— Requirement —
After locating the line that holds "Click the Fork button icon", output it and all following lines word for word, stopping only at the end of the data.

** Provided entries follows **

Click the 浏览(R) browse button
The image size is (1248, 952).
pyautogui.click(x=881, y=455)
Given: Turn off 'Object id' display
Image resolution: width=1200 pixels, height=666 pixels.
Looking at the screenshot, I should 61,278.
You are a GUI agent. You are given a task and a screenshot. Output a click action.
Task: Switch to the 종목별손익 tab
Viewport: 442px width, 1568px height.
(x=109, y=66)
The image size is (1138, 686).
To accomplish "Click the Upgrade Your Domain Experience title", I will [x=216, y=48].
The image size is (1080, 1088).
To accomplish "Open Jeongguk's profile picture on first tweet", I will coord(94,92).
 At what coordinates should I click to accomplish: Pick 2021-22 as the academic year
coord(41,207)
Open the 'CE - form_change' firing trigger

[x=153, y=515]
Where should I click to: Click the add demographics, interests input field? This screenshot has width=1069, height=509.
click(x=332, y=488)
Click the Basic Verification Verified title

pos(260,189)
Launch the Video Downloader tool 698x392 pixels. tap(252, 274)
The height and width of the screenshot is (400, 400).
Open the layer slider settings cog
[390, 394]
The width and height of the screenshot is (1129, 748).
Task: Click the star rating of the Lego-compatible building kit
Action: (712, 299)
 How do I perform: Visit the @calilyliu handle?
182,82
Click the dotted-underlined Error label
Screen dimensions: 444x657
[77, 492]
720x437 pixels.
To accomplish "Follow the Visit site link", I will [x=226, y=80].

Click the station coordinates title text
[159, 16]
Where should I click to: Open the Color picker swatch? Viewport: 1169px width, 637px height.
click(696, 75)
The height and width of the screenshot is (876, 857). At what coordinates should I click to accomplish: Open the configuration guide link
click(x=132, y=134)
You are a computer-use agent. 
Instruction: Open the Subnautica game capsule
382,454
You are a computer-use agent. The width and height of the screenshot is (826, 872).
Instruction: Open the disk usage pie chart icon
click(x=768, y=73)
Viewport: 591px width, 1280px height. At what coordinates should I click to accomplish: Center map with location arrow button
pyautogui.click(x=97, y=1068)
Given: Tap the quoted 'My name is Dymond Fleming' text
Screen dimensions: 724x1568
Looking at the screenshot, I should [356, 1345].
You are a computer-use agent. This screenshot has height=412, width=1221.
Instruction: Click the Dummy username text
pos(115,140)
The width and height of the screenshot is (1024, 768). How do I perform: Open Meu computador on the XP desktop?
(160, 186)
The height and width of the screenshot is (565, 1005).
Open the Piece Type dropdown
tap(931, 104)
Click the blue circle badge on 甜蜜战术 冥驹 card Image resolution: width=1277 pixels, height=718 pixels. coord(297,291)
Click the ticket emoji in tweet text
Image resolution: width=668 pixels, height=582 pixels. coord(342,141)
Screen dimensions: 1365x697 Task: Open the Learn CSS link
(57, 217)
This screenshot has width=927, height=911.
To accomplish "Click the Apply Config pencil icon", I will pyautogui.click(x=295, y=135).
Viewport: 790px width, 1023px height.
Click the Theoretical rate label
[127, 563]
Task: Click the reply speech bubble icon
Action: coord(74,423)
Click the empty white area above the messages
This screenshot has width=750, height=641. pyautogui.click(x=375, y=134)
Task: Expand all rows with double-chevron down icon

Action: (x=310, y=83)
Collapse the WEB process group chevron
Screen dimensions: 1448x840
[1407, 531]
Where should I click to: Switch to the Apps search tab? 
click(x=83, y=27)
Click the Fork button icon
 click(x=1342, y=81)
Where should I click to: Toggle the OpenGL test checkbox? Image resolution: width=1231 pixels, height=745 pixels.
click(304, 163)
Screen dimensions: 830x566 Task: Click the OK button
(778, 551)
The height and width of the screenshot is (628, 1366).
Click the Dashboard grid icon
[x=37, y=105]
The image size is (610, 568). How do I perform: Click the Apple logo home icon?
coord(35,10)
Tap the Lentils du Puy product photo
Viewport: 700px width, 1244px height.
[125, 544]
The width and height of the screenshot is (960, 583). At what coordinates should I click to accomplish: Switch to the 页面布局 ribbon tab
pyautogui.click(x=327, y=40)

** End of Provided entries **

— Answer for the task —
Click the Fork button icon
 click(x=1342, y=81)
Where should I click to: Toggle the OpenGL test checkbox? Image resolution: width=1231 pixels, height=745 pixels.
click(304, 163)
Screen dimensions: 830x566 Task: Click the OK button
(778, 551)
The height and width of the screenshot is (628, 1366).
Click the Dashboard grid icon
[x=37, y=105]
The image size is (610, 568). How do I perform: Click the Apple logo home icon?
coord(35,10)
Tap the Lentils du Puy product photo
Viewport: 700px width, 1244px height.
[125, 544]
The width and height of the screenshot is (960, 583). At what coordinates should I click to accomplish: Switch to the 页面布局 ribbon tab
pyautogui.click(x=327, y=40)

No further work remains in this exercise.